▶ [ASSIGNED TASK]: Set down each line from the line holding "Screen dimensions: 1430x804" to the last line of the entries below, exactly, with both ends included and without pictures.

Collected data entries:
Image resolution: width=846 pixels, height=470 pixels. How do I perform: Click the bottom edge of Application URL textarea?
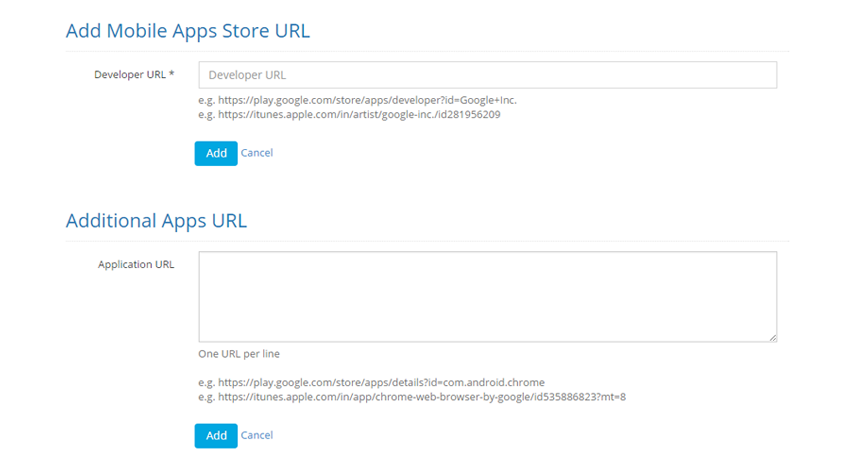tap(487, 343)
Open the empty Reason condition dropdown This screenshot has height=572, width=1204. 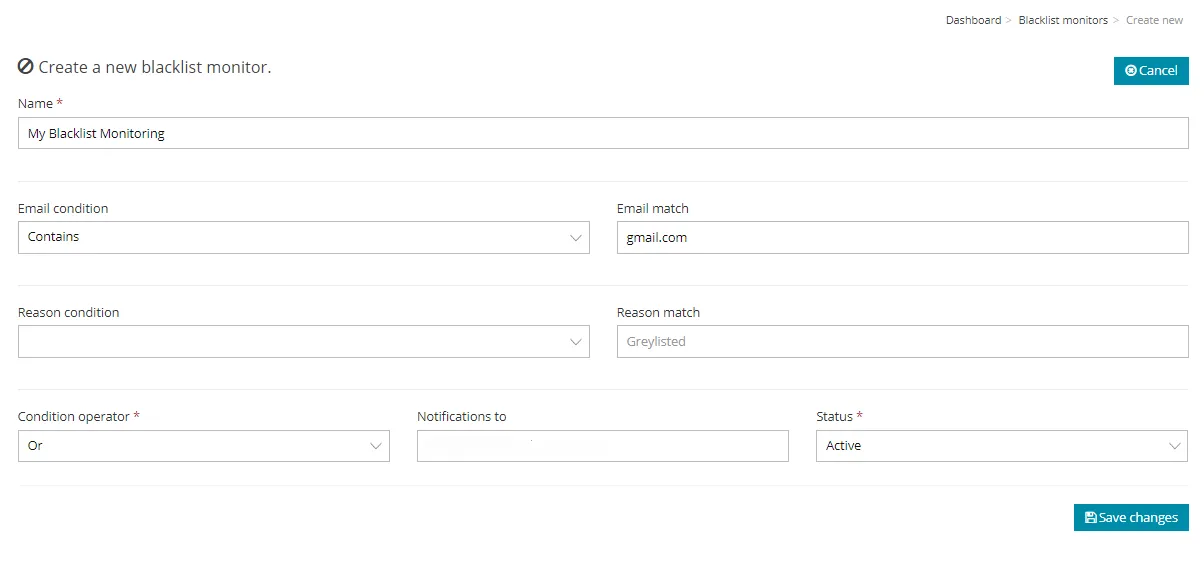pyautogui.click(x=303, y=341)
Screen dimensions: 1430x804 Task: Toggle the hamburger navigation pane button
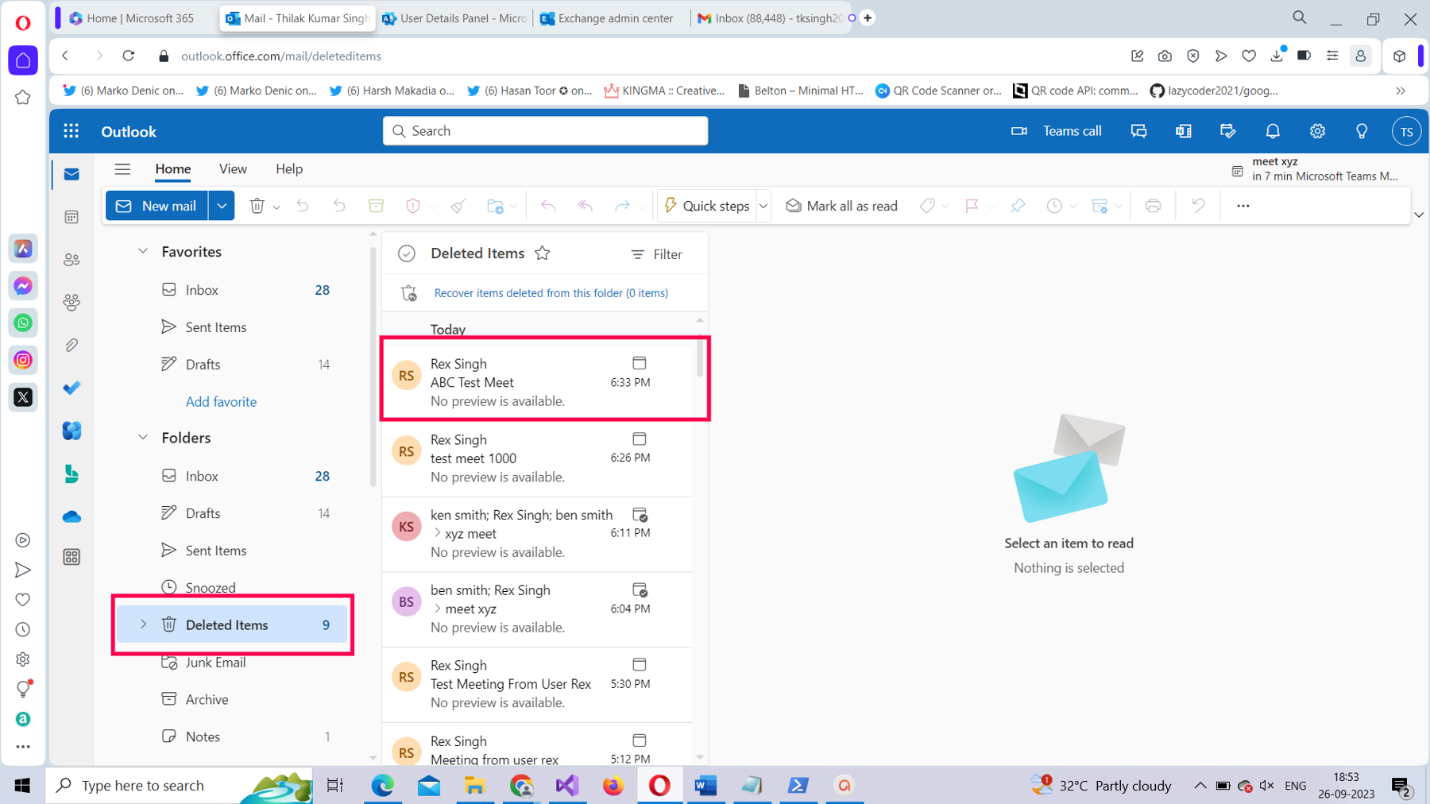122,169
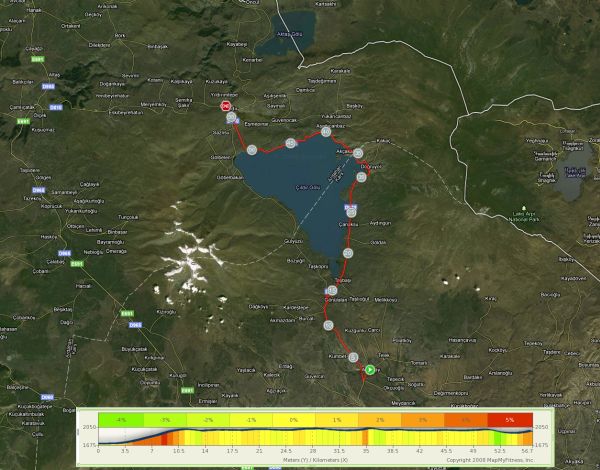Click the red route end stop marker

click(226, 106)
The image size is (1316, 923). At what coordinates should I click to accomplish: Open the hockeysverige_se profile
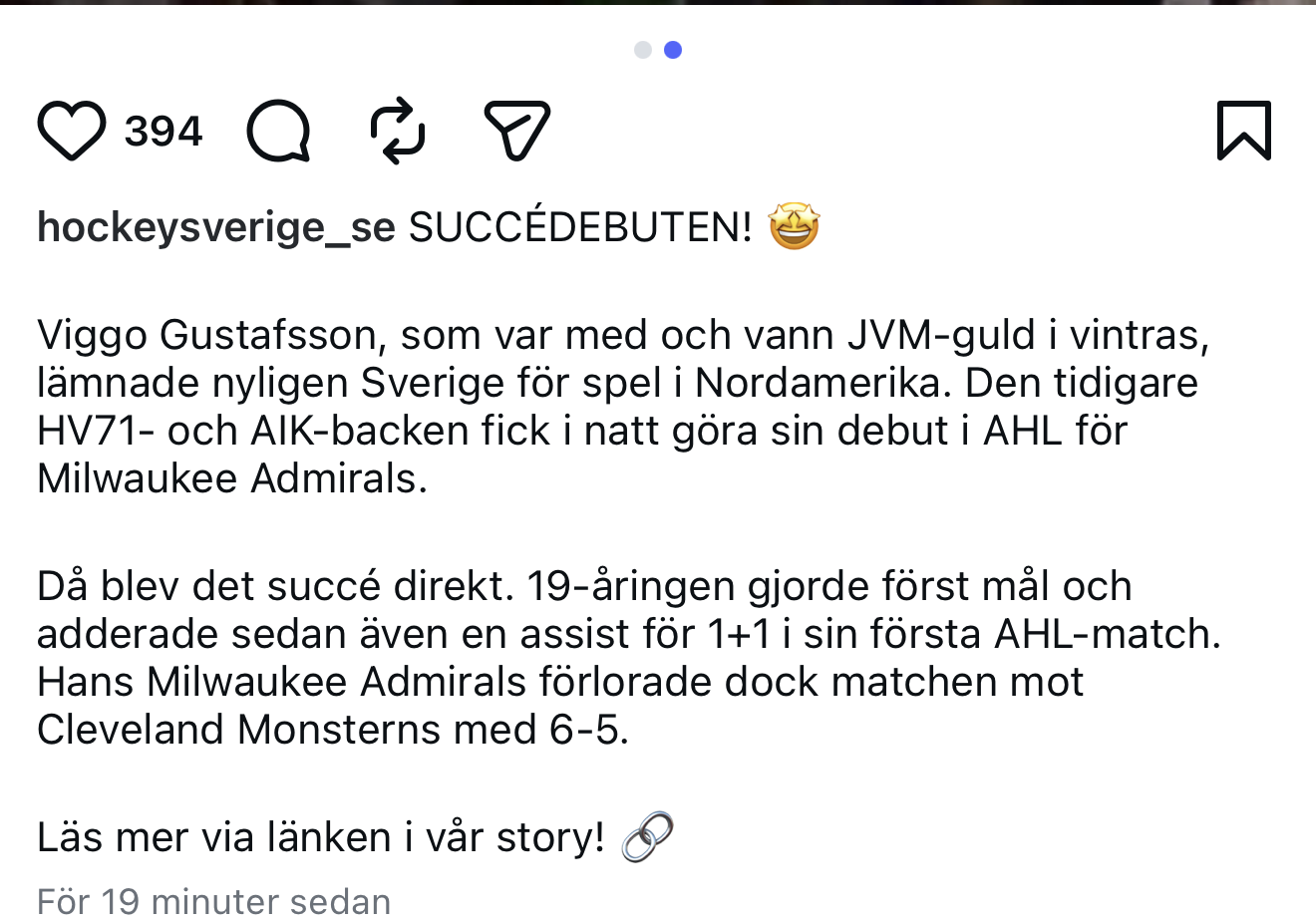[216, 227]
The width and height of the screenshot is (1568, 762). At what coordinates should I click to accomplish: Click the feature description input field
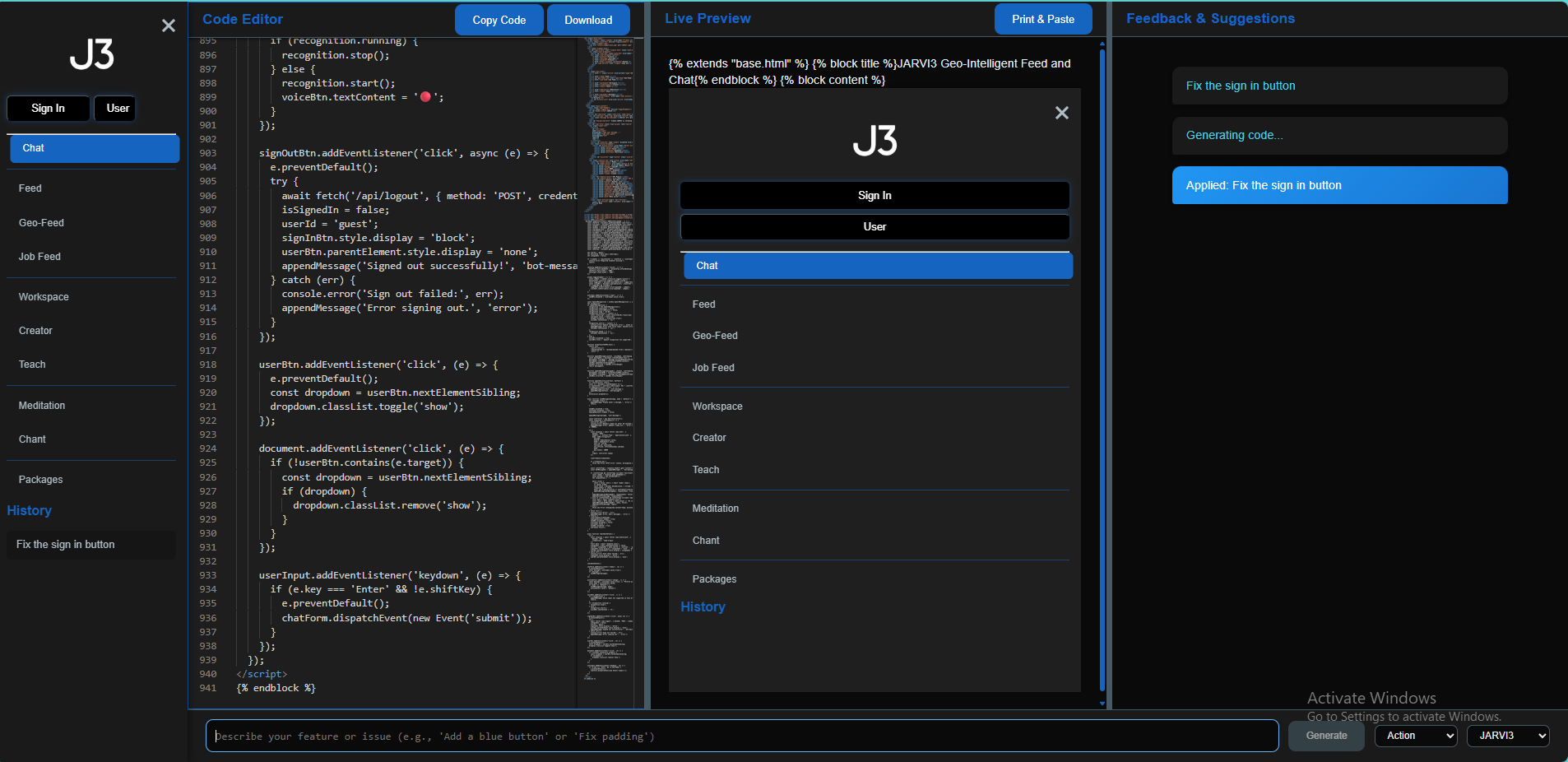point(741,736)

▶ [RESPONSE]:
Screen dimensions: 1430x804 Task: Toggle the hamburger navigation pane button
122,169
Click the red route end stop marker

click(226, 106)
The image size is (1316, 923). At what coordinates should I click to accomplish: Open the hockeysverige_se profile
[216, 227]
The width and height of the screenshot is (1568, 762). At what coordinates should I click to accomplish: Click the feature description input field
point(741,736)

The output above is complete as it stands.